1
0
Entering edit mode
3.6 years ago
Wietje ▴ 220

Hello fellow Biostars,

I recently stumbled across the phenomenon that FeatureCounts fails to count fragments instead of reads, despite the command option -p. This only seems to happen when the input BAM file starts with several multialigning reads and contains the tag NH:i:10. The problem then disappears when I remove reads from the first 50-100 lines, if they contain the beforementioned tag.

Do you know why FeatureCounts switches from fragment to the default read count if the beginning of a file has too many reads that align multiple times, e.g. 10x? Does the programme perform some sort of initial checkup?

(I assume that the library preparation had something to do with the abundancy of multialigning reads - I work with RNAseq data from a global RNA library preparation protocol (Illumina Ribo Zero Gold).)

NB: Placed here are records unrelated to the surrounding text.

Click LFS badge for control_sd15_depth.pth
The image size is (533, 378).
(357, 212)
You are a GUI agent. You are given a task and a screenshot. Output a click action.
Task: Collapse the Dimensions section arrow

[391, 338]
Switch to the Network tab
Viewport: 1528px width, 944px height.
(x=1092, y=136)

RNA-Seq FeatureCounts Fragment Counting reads • 1.6k views
0
Entering edit mode

Are the mate reads of these multimappers still in the BAM file?

0
Entering edit mode

Yes, I only filtered for "listed first in the file", something like this:

samtools view -h input.bam | awk -F"\t" '{if(NR>3319 && NR<3369 && $22!="NH:i:1" || NR>3319 && NR<3369 &&$23!="NH:i:1");  else print \$0}'|samtools view -bS - > new.bam


The BAM header length is 3319, that's where the record numbers in the AWK command come from; the NH-tag is usually listed in column 22 or 23. I basically checked between lines 3319 and 3369 and left the mates untouched.

0
Entering edit mode
3.6 years ago
JJ ▴ 590

The programme performs some sort of initial check:

featureCounts automatically detects if your bam files contain SE or PE reads. You can provide all your bam files to featureCounts in one go and set isPairedEnd=TRUE.

0
Entering edit mode

Thank you for the link, that confirms part of my idea. I would however assume that featureCounts does only take the first X reads into account when concluding on SE or PE reads, right?

0
Entering edit mode

I would assume that it does actually only check the first X reads and not all of them - would take to long probably - but I would assume more than just 100. But I don't really understand what multi alignment has to do with it. Are these first ones single reads?

0
Entering edit mode

Not necessarily, there are also unpaired reads in the file, but the multialigning ones happen to be paired most of the time as far as I can see.